Singapore: Fund manager at private equity firm Helios Capital Llc Samir Arora said in an interview he is bullish on the markets. Edited excerpts:
How are you feeling about the markets, cautious or bullish?
I am back to my normal bullish stance; my net exposure is in the 50-60% range, which we define in our minds as being bullish. I had been bearish in January-February. But at the end of February, I decided that I don’t want to pre-empt the world’s problems. I still remain willing to react to (the) world’s problems rather than pre-empt them and wait for a bearish trade to develop, because some of the things the world and the markets in India have taken in stride. I am by nature a bullish guy. So I have increased my exposure back to this range since March.
Bullish stance: Samir Arora. Bloomberg
Has it come as a surprise how resilient markets have been over the last few months?
In February, I believed that the Greece problem, which at that time had just started, could start a new spiral. But it could be that the world, at least where the stock markets are concerned, last year saw a rally without really any new investments. In India, of course, we got some foreign flows, but in general aggregate across the world, there was not much new investments in equity and it was just a rerating or re-pricing of the same equities. So it is possible that the world has not bought new exposure...they have just shifted it around.
Do you see the Nifty index on the National Stock Exchange stuck in a 10% trading range?
We just saw that from 30 May, after the election rally, the market is up about 13% for all the hullabaloo that we have done. I have played that part well because basically the large-cap stocks have their own problems. So it may not have to do with anything else than the fact that the constitution of our index, where oil and gas is subject to subsidy, where telecom is subject to its own issues, where the Reliance group had to wait for this resolution, and so on. So it may not be because there is an actual preference for mid-cap versus large-caps, but just the fact that simultaneously, in the same 6-12-month period, all the large-caps has some issues related to their own sector, their own companies. Over time it can’t go on like this, but so far that is the case.
Another thing, if you look at our market, now it’s determined by two ends. One end is the extreme short-term, one-day type trading. The other is this long-term insurance type money, which, I think, has an easier time in terms of justifying their existence because there is no transparency, there is no day-to-day performance evaluation...
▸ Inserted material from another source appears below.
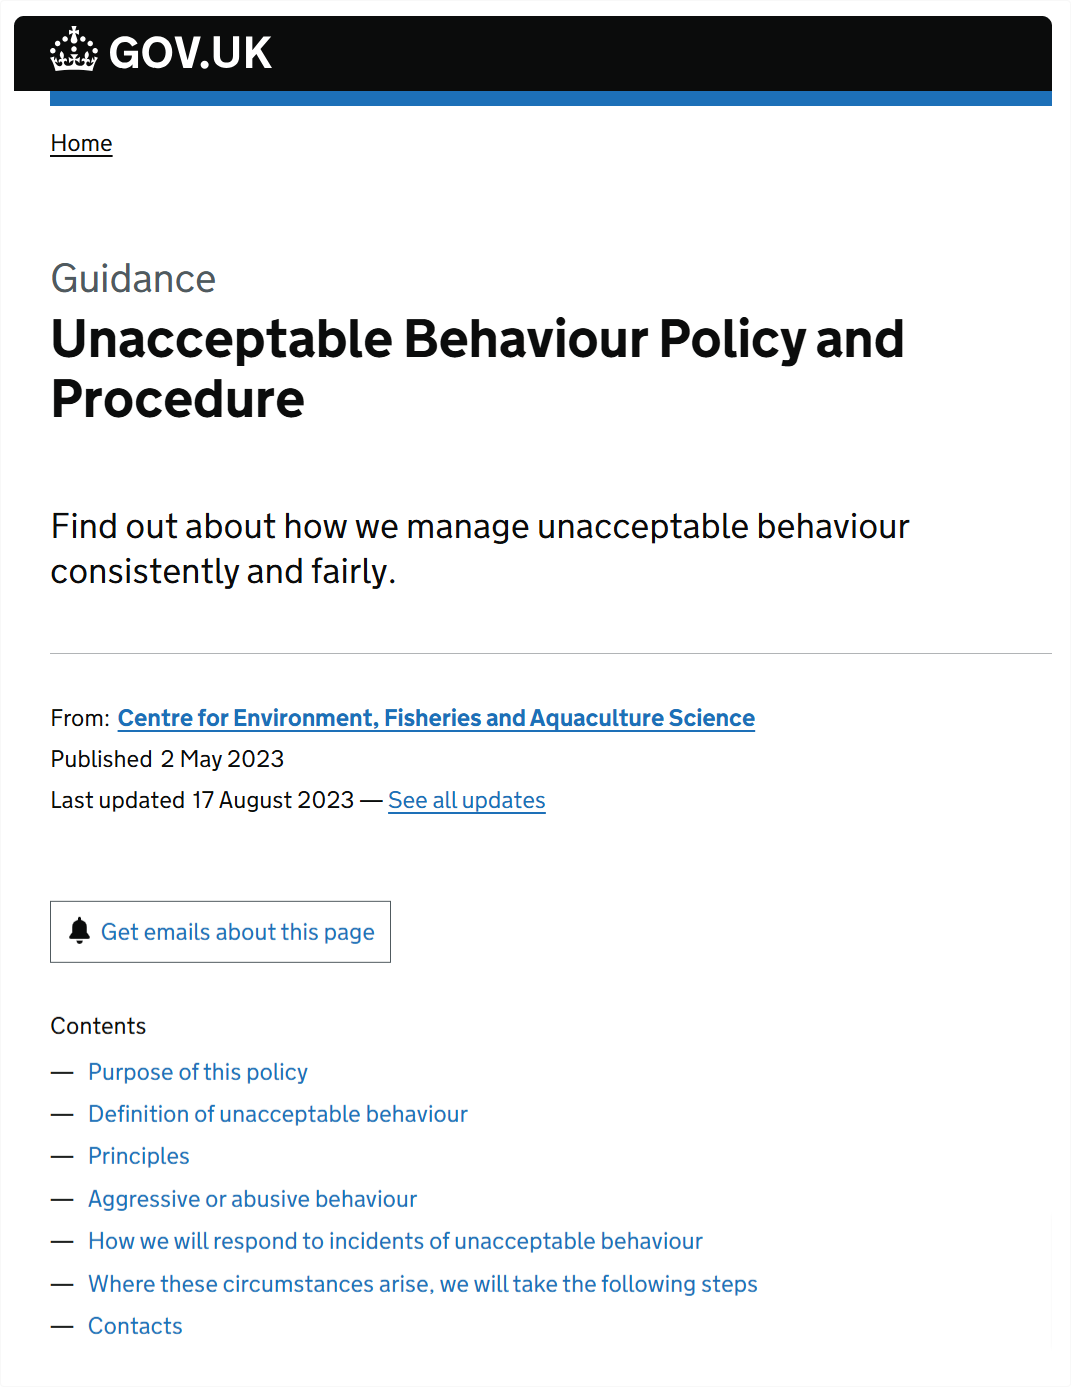
Task: Click the Unacceptable Behaviour Policy and Procedure heading
Action: 478,369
So for investors in between, who have a horizon of not one day and not 10 or five years, I think it’s a great time because you are getting excesses in both these sides in some industries—where stocks go up 10% on a day for random news, which nobody should buy into, and there are stories people are justifying that it’s a good entry point, it will work out in five years; that also there is no need. So there is lot of money to be made in between.